Depuis le début du confinement je ne sortais plus de chez moi. Je ne comprenais rien à leurs consignes, à quoi avait-on droit exactement ? Alors je restais à la maison, et, privée de ma délicieuse dose d’endorphines liées à la pratique de la nage et de la marche sous le ciel bleu et sous la pluie, je déprimais avec méthode.
Puis je vous ai écrit et cela m’a fait du bien. Je crois que c'était après la BD que j’ai lue sur le blog de Saby, enfin plutôt un lien qu’elle a mis, celui-ci : CLIC.
J’ai beaucoup aimé les dessins, alors je me suis mise à lire sans méfiance, et d’un seul coup toutes mes vannes ont lâché, je ne pouvais plus m’arrêter de pleurer.
Ensuite vous m’avez écrit. C’était des bonbons à sucer. J’ai séché mes larmes, j’ai redressé la tête, j’ai pris ma liste du jour (j’ai toujours adoré les listes, chez moi il y en a dans tous les coins) et, après avoir relu les consignes sur l’autorisation de sortie, j’ai écrit : sortir un peu.
J’avais décidé d’aller jusqu’aux champs. C’est un des endroits de ma ville où je vais d’habitude en étant sûre de n’y croiser personne.
Comme il faut s’y attendre, ce ne fut pas le cas. Pour m’y rendre j’ai croisé des gens, seul ou à deux, chacun, moi y compris, marchant au milieu de la route (j’habite une petite ville où il y a peu de circulation en temps habituel), de manière à gagner chacun son trottoir quand on se croisait. J’avais le cœur qui battait. Jamais je n’aurais imaginé qu’un jour, j’aurais eu une envie folle de croiser un piéton normalement.
Quand j’ai emménagé ici, on avait vue sur des champs, des champs, des champs (maïs, petits pois). Maintenant, à la place des champs, on a vue sur des immeubles (avec, en ce moment, plein de gens confinés dedans).
Je traverse la cité, suivant le principe dit plus haut (milieu de route, trottoir opposé, etc).
Me voilà face à mes champs. Oui, je sais, je suis possessive. C’est comme ça.
Je me gave de leur vue. Je me gave du ciel. Je pense à Marie, je pense à toutes les personnes mal loties.
Je pense au mail que nous a envoyé la prof de yoga, à se répéter en boucle jour et nuit, pour soi et pour toute la Planète : "Ça va aller de mieux en mieux. Ça va aller de mieux en mieux."

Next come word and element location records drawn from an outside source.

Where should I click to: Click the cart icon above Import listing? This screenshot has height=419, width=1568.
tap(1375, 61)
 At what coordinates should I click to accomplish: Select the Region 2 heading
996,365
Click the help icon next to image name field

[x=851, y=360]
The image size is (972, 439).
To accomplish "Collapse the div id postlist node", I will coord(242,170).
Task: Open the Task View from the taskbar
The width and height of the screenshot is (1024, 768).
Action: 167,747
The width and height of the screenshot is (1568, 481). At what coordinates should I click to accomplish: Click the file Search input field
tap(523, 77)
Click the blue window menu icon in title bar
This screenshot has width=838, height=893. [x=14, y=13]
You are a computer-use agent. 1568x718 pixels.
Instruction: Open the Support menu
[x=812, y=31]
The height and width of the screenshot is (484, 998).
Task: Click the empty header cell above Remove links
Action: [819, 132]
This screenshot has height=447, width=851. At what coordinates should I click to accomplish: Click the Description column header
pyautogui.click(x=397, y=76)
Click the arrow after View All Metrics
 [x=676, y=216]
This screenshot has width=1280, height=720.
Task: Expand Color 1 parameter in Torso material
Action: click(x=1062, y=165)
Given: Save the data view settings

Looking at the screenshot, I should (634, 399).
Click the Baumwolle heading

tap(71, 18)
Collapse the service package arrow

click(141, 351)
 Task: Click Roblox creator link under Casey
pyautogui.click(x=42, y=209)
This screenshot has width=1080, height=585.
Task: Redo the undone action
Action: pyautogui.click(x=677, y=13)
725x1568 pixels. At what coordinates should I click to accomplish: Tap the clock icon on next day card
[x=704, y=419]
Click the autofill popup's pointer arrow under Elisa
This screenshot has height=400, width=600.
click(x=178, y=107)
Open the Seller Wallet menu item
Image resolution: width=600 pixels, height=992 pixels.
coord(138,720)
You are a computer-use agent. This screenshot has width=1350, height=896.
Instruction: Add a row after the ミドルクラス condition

Sur le chemin un couple de femmes arrive en face. Zut. Le chemin est étroit, je fais demi-tour ; au bout d’un moment, je jette un œil derrière moi, les deux femmes ont bifurqué, je refais demi-tour et reprends ma marche.
Allons bon, un homme maintenant ; tant pis, on se croise, chacun de son côté. Est-ce que le chemin fait un mètre de large ? Je n’en ai aucune idée.
Au retour, je m’arrête devant un forsythia. Je me gave de son jaune d’or, de sa chaleur. Mon père en avait un dans son petit jardin.
Courte mais rassérénante, cette petite balade. Ça m’a fait du bien, et hier, j’ai recommencé.
Puis, comme je ne pleurais plus, je me suis mise à penser.
Au début de l’année, j’avais pris des nouvelles de mon parent du Nord (le fils de ma cousine âgée que j’aimais tant), il était malade, une sorte de bronchite, il avait peur d’avoir le coronavirus, il en mourrait c’est sûr. De quoi parlait-il ? m’étais-je demandé. Je l’avais trouvé bien déprimé.
Une semaine plus tard je l’ai rappelé (je savais son traitement terminé), il était guéri.
En février, le virus s’était propagé. On n’en parlait toujours pas. Ou si peu.
Pour ma part, j’avais commencé à ralentir ma chère piscine, car s’il y a bien un endroit où les virus prennent leur pied, c’est la piscine ! Surtout depuis que, pour une raison totalement incompréhensible pour moi, on n’y met plus d’eau de Javel! (Des gens ont-ils râlé à cause de l’odeur ? Ou parce que ça piquait leurs petits yeux ?)
C’est comme ça que je me suis dit que finalement, les balades, même courtes, même pas loin, ce n’est pas une bonne idée, puisque ce n’est ni indispensable ni de "première nécessité".
Donc, deuxième jour : je regarde pousser le forsythia de mon voisin, et j’en éprouve du bien-être.